Completely disagree with the first sentence. And even more vehemently disagree with the implied acceptance of changing data types on columns without doing an impact analysis and changing ALL references to said column (including other table's matching columns) to the new data type!!
I will go on the record though as being QUITE happy that most developers I have come across feel exactly like you do. Well, they do until I get through showing them how bad their practices and the resulting code actually is. Thanks to this there is a nearly infinite amount of work out there for consultants like myself. :hehe:
Hmm, perhaps another Guruism in the making:
Developers should do a little extra work so SQL Server doesn't have to.
Yeah, I like that one.
Best,
Kevin G. Boles
SQL Server Consultant
SQL MVP 2007-2012
TheSQLGuru on googles mail service
April 18, 2016 at 11:21 am
Developers using implicit conversions is how I earned my director's award during a major application upgrade once. The developer mentality says that fewer queries is better and simpler activity is better. So they had a stored proc that had an input of one data type which was used in a single two-table query to get a discreet value. The input filtered the first table and the join was needed to get the required value. However, the two columns on the join did not have the same data type. So even though it was logical to do this in one query, I convinced them (on the fly as there was a large and time-constrained load going on) to change it to two queries -- one to get the value from the first table to join to the second table in a proper data type, and one to get the final value from the second table. As non-intuitive as that was to them, what was going to take 3 days at the rate it was going finished with the desired results in 6 hours and on time -- thus making my director very happy with me. You will never convince me that data type mismatch is not the single biggest issue when dealing with development problems.
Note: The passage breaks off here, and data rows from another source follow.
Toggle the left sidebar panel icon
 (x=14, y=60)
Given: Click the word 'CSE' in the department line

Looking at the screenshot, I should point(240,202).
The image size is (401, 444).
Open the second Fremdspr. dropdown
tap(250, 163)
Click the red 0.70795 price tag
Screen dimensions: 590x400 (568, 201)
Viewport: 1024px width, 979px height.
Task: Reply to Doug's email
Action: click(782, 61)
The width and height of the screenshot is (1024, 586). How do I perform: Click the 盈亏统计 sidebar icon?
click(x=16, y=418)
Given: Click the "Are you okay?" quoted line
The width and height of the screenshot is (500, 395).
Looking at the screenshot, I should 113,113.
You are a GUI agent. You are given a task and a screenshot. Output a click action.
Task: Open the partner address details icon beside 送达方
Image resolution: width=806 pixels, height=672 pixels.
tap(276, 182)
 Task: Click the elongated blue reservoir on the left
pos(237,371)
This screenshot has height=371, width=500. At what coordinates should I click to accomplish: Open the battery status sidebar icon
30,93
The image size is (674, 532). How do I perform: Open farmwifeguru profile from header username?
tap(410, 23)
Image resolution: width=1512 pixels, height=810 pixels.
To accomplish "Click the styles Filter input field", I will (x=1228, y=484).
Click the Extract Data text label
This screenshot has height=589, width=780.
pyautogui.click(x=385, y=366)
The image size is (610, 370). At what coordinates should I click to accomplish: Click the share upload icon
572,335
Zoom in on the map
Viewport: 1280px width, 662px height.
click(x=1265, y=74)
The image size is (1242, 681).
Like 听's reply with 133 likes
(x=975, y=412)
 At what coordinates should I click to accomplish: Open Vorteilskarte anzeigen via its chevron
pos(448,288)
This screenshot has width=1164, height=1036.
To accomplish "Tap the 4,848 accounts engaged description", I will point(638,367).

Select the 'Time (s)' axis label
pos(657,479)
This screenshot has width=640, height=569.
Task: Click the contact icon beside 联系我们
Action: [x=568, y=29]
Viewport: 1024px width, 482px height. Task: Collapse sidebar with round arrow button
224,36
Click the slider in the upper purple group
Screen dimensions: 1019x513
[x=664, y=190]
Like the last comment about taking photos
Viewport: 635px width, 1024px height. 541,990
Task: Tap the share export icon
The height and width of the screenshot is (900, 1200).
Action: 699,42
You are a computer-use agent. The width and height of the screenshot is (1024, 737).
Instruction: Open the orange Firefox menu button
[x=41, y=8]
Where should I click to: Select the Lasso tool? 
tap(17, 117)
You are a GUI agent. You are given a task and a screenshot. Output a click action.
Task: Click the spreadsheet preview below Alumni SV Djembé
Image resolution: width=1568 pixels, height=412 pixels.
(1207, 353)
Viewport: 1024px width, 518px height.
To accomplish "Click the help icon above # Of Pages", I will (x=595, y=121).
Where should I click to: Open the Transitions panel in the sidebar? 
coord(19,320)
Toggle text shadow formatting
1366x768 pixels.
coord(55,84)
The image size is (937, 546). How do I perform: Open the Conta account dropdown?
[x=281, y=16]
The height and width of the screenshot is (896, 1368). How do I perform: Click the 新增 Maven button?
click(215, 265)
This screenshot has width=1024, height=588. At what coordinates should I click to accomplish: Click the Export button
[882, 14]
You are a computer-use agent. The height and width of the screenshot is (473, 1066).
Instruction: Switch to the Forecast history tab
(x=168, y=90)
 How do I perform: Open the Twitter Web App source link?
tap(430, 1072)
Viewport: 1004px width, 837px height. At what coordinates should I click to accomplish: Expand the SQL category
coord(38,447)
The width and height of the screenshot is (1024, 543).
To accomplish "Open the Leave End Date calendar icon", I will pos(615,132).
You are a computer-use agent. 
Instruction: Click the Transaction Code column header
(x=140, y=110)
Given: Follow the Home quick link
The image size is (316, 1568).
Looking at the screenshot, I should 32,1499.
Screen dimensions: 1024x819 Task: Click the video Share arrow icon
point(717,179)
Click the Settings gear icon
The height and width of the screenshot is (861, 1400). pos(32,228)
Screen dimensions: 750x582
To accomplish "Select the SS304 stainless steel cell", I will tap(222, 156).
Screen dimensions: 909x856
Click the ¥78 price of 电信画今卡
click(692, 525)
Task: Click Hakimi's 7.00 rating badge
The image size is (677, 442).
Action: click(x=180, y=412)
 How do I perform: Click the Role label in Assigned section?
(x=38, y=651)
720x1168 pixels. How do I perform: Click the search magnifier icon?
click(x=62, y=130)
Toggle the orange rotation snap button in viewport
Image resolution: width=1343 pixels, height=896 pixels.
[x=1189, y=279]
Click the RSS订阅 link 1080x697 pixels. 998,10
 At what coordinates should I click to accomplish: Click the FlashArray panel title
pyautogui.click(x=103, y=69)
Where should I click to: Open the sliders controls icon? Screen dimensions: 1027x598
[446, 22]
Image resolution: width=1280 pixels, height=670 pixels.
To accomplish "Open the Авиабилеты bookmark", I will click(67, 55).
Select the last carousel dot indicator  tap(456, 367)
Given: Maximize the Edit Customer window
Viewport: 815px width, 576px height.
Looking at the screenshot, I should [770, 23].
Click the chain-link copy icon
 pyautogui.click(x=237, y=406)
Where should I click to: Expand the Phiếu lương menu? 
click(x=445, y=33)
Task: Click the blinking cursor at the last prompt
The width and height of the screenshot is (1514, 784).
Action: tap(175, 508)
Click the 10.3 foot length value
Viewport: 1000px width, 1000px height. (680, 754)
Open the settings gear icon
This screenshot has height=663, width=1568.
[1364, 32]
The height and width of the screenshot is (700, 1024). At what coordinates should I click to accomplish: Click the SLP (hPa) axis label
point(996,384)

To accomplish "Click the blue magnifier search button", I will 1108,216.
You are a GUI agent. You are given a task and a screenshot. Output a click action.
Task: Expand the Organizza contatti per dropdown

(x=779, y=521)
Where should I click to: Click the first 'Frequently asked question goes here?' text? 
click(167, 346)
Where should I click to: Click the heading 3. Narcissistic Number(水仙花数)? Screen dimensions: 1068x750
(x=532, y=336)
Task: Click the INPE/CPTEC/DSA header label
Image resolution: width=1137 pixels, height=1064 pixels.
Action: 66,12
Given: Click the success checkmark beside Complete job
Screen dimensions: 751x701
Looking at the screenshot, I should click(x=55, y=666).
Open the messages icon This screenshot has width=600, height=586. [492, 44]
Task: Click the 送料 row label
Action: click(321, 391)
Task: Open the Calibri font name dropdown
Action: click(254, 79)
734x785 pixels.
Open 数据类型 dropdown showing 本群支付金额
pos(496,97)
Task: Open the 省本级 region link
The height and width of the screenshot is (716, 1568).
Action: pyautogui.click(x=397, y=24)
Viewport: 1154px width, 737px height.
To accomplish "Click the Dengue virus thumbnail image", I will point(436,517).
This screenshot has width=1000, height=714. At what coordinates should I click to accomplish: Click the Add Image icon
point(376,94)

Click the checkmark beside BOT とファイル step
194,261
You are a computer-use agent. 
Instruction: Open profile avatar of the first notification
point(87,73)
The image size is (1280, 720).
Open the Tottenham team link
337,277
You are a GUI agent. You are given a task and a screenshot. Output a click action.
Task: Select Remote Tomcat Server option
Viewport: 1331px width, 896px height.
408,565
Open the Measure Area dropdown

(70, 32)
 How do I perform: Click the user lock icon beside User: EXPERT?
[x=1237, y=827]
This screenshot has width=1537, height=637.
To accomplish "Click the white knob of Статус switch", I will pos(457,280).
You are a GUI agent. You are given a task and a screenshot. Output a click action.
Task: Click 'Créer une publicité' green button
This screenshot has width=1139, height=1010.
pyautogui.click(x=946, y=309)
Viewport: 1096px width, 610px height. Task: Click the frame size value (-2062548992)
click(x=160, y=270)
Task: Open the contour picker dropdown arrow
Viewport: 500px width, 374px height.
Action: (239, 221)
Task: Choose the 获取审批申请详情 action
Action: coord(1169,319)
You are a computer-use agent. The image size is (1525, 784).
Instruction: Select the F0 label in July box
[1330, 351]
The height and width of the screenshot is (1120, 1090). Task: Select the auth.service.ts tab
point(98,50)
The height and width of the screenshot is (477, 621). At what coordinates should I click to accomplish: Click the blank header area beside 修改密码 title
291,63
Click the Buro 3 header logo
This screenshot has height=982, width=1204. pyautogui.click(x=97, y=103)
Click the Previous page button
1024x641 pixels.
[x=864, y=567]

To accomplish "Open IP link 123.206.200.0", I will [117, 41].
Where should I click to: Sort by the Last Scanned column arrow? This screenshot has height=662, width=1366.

April 18, 2016 at 12:25 pm
A little background...
All of the views and functions defined in this database are as-is from Microsoft. This is the Microsoft System Center 2012 Configuration Manager database.
The data in v_R_System is what SCCM has discovered about a system from Active Directory, including the AD attribute managedBy, which is stored as the DN of the system owner (CN=Smith\, John,OU=Users,DC=domain,DC=pri). We use v_R_System.managedBy0 to lookup the user in v_R_User.Distinguished_Name0, and bring back v_R_User.Full_User_Name0 (Smith, John). It is this Full_User_Name0 value that I'd like to use for Assignee. If multiple values were possible (hence the 'IN'), it would be nice to have, but not necessary.
And a big thank you to all of you who are participating. Interesting to see all the suggestions and debate!
April 18, 2016 at 12:49 pm
TheSQLGuru (4/18/2016)
It's absolutely not coding "laziness". It's simply to allow for data type changes later without causing performance issues in the code.
Completely disagree with the first sentence. And even more vehemently disagree with the implied acceptance of changing data types on columns without doing an impact analysis and changing ALL references to said column (including other table's matching columns) to the new data type!!
I will go on the record though as being QUITE happy that most developers I have come across feel exactly like you do. Well, they do until I get through showing them how bad their practices and the resulting code actually is. Thanks to this there is a nearly infinite amount of work out there for consultants like myself. :hehe:
Hmm, perhaps another Guruism in the making:
Developers should do a little extra work so SQL Server doesn't have to.
Yeah, I like that one.
I'm not a developer, I'm a DBA, and I understand the data types involved. Unnecessary forced data typing causes far more issues than it would solve. IF a conversion does in fact help SQL, yes do it, as I noted above. But your point was that it was an absolute rule, PERIOD, to force a specific data type on all comparisons. That's a horrible idea, with tons of wasted code and increased opportunity for bad performance later.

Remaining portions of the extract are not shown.